• _Consigne A_: Dans le texte sur l'anticipation politique, à quel scandale le poids global des personnes en mauvaise santé est-il jugé comparable ?
• _Consigne B_: Réécrivez le texte sur l'anticipation politique, depuis « Faire de la » jusqu'à « de milliards d'euros. », en remplaçant « cinquante ans » par « trente ans ».
• _Consigne C_: Poursuivez le texte sur l'anticipation politique à partir de l'endroit où il s'arrête.

• _Texte fourni_:
Faire de la politique c'est anticiper. Et anticiper ce n'est pas seulement lire les statistiques du passé, c'est aussi analyser le présent et faire des extrapolations sur l'avenir. Pouvait-on imaginer il y a cinquante ans qu'un accident nucléaire majeur comme Tchernobyl ou Fukushima surviendrait ? Sans doute. Pouvait-on envisager le coût réel et concret de tels accidents ? Probablement pas très bien. J'évoquais sur une revue de presse antérieure l'estimation de coût retenue, aujourd'hui, pour des accidents d'une telle ampleur, en centaines de milliards d'euros.

Je mentionnais plus haut, ici, le coût, en matière de santé, induit par les pratiques entretenues dans l'industrie alimentaire. C'est un peu compliqué d'estimer le prix des pratiques néfastes en matière de santé et d'hygiène alimentaire. Mais si on regarde les choses en face, et en prenant l'exemple particulier, mais tellement révélateur du refus d'interrompre toute utilisation du glyphosate, on peut assez facilement imaginer que le nombre de personnes en mauvaise santé, ou qui décèderont après des soins coûteux, en raison de l'intoxication systématique des populations par les produits dont il est reconnu qu'ils sont dangereux pour la santé est d'un poids global comparable au scandale de l'amiante.

• _Données fournies_:
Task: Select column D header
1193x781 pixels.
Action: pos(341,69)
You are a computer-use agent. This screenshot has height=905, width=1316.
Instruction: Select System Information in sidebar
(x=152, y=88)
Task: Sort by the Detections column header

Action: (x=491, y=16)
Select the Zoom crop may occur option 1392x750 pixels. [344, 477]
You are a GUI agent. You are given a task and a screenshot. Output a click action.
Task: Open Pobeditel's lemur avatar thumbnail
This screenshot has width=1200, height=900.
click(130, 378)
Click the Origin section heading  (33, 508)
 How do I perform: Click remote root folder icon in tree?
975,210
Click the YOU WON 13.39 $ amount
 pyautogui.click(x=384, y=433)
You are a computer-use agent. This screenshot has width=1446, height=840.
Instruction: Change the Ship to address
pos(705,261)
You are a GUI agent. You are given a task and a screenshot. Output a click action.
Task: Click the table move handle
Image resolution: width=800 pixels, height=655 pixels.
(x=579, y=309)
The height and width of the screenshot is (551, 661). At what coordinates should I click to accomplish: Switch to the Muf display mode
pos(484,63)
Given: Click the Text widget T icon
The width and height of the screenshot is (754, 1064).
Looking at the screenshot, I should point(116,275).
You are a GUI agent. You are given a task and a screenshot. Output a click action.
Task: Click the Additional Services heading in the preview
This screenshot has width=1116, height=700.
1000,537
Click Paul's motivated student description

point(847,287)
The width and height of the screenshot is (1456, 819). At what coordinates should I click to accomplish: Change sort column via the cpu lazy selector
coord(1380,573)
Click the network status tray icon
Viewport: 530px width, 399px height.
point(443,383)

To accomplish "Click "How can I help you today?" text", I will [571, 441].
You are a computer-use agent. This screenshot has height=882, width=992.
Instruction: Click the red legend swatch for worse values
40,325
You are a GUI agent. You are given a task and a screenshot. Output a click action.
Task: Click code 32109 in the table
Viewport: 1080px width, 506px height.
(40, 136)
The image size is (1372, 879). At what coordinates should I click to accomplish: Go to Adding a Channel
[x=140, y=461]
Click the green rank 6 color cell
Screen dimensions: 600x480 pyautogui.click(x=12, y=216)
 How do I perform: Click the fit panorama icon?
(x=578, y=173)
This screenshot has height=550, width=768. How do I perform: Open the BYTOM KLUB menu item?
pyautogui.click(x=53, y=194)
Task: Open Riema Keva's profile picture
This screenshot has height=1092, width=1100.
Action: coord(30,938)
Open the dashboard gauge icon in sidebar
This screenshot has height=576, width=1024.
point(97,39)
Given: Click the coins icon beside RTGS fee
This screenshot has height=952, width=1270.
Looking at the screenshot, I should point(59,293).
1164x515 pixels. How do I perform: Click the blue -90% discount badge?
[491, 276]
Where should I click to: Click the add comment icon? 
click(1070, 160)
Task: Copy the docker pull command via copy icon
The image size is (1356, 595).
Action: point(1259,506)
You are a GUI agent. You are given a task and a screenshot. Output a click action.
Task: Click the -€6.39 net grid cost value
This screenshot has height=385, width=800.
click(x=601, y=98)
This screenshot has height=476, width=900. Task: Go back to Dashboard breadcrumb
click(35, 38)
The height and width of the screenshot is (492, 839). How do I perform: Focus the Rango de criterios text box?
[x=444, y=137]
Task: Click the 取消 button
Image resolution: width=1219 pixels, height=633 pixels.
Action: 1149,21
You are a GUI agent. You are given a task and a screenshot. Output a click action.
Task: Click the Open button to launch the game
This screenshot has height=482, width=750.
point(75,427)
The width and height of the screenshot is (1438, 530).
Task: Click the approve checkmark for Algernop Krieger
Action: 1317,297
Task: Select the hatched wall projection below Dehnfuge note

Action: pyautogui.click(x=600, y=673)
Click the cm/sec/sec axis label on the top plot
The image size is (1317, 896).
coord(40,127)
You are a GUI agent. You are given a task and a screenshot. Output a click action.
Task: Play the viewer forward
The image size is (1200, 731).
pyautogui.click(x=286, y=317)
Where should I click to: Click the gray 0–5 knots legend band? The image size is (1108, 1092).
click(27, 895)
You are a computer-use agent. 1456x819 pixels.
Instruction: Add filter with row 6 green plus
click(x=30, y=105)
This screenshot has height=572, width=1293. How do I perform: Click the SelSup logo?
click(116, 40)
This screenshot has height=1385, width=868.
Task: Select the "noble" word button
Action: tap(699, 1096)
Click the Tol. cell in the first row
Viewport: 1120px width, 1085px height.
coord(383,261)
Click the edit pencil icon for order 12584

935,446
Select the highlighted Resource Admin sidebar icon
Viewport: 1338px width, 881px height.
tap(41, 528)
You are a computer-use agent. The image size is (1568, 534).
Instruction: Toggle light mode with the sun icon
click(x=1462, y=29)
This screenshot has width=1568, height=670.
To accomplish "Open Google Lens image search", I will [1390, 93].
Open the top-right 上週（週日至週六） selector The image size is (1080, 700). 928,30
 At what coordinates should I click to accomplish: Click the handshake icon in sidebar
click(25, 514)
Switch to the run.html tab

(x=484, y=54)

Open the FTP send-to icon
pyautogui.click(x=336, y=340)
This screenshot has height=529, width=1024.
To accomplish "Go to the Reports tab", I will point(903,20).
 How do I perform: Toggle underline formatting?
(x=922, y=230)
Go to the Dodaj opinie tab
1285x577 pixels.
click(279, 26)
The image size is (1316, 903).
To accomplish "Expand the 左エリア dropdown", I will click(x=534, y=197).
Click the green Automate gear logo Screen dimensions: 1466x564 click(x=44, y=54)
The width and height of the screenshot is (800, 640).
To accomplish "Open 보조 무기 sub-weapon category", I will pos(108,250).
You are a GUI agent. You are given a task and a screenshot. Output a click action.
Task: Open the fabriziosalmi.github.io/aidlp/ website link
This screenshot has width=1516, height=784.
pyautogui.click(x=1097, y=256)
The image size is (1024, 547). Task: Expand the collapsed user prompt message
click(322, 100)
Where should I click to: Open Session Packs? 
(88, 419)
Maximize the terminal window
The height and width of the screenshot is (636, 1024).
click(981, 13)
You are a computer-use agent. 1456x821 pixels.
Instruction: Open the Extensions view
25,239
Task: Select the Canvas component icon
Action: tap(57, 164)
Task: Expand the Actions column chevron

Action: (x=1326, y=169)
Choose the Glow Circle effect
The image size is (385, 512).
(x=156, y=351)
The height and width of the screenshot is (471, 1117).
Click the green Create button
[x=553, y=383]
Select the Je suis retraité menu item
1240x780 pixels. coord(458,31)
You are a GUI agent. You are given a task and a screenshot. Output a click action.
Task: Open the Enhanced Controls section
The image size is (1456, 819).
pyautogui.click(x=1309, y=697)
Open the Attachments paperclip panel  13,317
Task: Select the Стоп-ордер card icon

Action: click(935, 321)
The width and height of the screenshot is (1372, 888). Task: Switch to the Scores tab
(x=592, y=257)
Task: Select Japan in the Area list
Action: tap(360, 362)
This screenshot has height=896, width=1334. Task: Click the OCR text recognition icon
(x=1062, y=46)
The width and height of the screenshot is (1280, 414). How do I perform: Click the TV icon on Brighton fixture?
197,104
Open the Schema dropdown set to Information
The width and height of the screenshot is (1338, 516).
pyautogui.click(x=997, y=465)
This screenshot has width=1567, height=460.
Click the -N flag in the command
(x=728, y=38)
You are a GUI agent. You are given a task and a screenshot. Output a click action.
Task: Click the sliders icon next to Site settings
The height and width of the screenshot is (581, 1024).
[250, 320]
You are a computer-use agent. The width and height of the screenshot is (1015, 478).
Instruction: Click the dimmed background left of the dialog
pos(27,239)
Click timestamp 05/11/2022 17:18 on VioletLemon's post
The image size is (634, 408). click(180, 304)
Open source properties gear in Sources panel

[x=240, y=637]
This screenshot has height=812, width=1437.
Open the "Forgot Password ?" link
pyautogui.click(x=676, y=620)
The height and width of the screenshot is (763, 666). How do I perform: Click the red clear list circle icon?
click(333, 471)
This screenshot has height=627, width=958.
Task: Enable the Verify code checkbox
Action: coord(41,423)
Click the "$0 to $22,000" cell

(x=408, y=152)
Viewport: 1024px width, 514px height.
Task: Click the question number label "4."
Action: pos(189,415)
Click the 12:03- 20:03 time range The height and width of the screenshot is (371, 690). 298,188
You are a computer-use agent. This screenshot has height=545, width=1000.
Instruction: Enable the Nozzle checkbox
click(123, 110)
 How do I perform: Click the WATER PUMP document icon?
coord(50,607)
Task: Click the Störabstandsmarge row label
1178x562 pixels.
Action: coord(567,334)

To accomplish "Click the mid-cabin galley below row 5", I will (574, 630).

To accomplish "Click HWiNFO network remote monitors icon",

• _Réponse A_: Au scandale de l'amiante.

• _Réponse B_:
Faire de la politique c'est anticiper. Et anticiper ce n'est pas seulement lire les statistiques du passé, c'est aussi analyser le présent et faire des extrapolations sur l'avenir. Pouvait-on imaginer il y a trente ans qu'un accident nucléaire majeur comme Tchernobyl ou Fukushima surviendrait ? Sans doute. Pouvait-on envisager le coût réel et concret de tels accidents ? Probablement pas très bien. J'évoquais sur une revue de presse antérieure l'estimation de coût retenue, aujourd'hui, pour des accidents d'une telle ampleur, en centaines de milliards d'euros.

• _Réponse C_:
Toutes proportions gardées, le débat sur la dangerosité du glyphosate n'est pas clos. Mais on sait toutefois qu'il est effectivement néfaste, au moins pour les personnes qui le manipulent directement, et ça c'est un point indiscutable. Ce qu'on sait moins bien c'est la portée des éventuels effets sur les consommateurs de produits cultivés sur des terres traitées avec du glyphosate.

Jusque-là on est dans le questionnement, avec des gens qui souhaitent qu'on cesse d'utiliser des produits potentiellement dangereux et d'autres qui soutiennent que le danger n'est pas consistant.

Il y a toutefois un truc qui ne va pas dans le monde réel ... pas celui des suppositions. Les taux de glyphosate tolérables pour rester hors d'atteinte pathologique sont de plus en plus fréquemment dépassés, lorsqu'on analyse les urines de personnes qui souhaitent vérifier la chose. Ce ne sont pas des analyses qu'on fait de façon habituelle, mais il y a un courant d'opinion, et des gens qui font vérifier ça.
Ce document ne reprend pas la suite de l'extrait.